CloudFront (CDN): Static/dynamic content, global edge locations, origin can be S3, ALB, EC2, or custom. ElastiCache: Redis (complex data types, persistence, pub/sub) or Memcached (simple, multi-threaded, no persistence). Caching Patterns: Lazy Loading (load on cache miss), Write Through (update cache on write), TTL (expire stale data). DAX for DynamoDB provides microsecond latency.

CloudFront CDN has 400+ edge locations, caches static/dynamic content, provides DDoS protection (Shield), and SSL/TLS termination. Origins include S3 bucket, ALB/NLB, EC2 instance, and custom HTTP server. Features include signed URLs/cookies, Origin Access Control, Lambda@Edge, field-level encryption, and geo-restriction.

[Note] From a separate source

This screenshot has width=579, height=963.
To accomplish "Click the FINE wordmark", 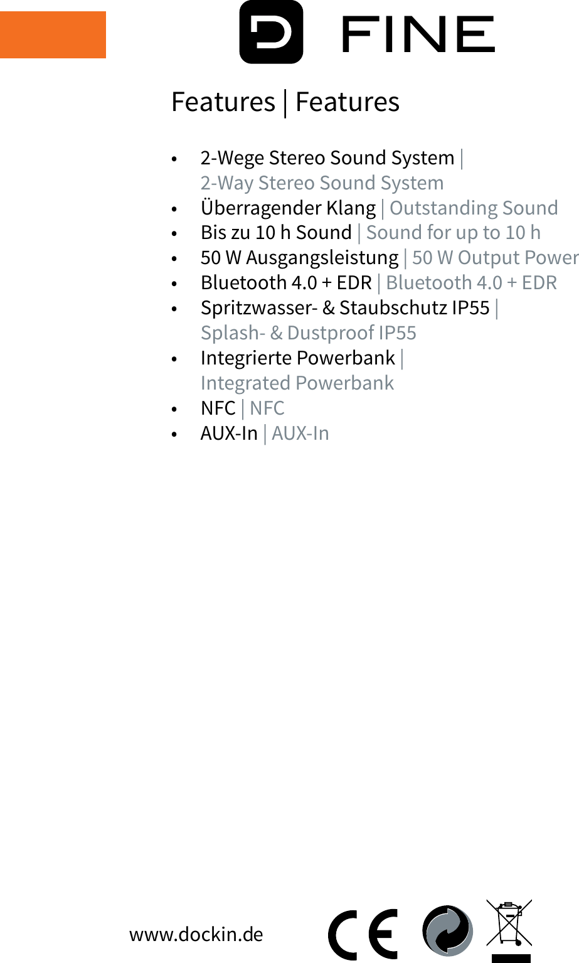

Six Pillars: 1. Operational Excellence (operations as code, frequent small changes, learn from failure), 2. Security (defense in depth, least privilege, encrypt data), 3. Reliability (test recovery, scale horizontally, manage change), 4. Performance (go global, use serverless, experiment), 5. Cost Optimization (right sizing, measure efficiency), 6. Sustainability (minimize impact).

Design Principles: Single responsibility, loosely coupled, independently deployable, organized around business, decentralized governance. Benefits: Technology diversity, fault isolation, independent scaling, faster deployment, team autonomy. Challenges: Distributed complexity, network latency, data consistency, service discovery. AWS Tools: API Gateway, ECS/EKS, Lambda.

Common Patterns: Circuit Breaker (prevent cascading failures, fail fast mechanism), Bulkhead (isolate resources, prevent total failure), Retry with Backoff (exponential backoff, jitter for randomization), Queue-Based Load Leveling (SQS for buffering, smooth traffic spikes), Throttling (API Gateway limits, Lambda concurrency), Health Endpoint (ELB health checks, Route 53 health checks).

AWS Config provides resource inventory, configuration history, change notifications, and compliance auditing. Components include configuration items, configuration recorder, delivery channel (S3), and config rules. Rule types include AWS managed (190+) and custom (Lambda). Remediation uses SSM Automation documents, can be manual or automatic.

Control Tower provides multi-account setup automation with best practices by default and account factory. Components include Landing Zone (well-architected environment), Guardrails (Preventive SCP + Detective Config), Account Factory (standardized provisioning), and Dashboard (compliance overview). Default OUs include Root, Security (Log Archive, Audit), Sandbox, and Production.

AWS Artifact is a compliance reports portal that is self-service with no cost. Documents available include SOC reports, PCI DSS, ISO certifications, HIPAA, and FedRAMP. Agreements include Business Associate Agreement (BAA), GDPR DPA, and can be accepted on behalf of organization. Use for audit preparation, compliance validation, and due diligence.

Trusted Advisor checks five categories: Cost Optimization, Performance, Security, Fault Tolerance, and Service Limits. Free checks (7) include S3 bucket permissions, security groups, IAM use, MFA on root, and service limits. Business/Enterprise provides all checks (100+), CloudWatch integration, API access, and weekly notifications.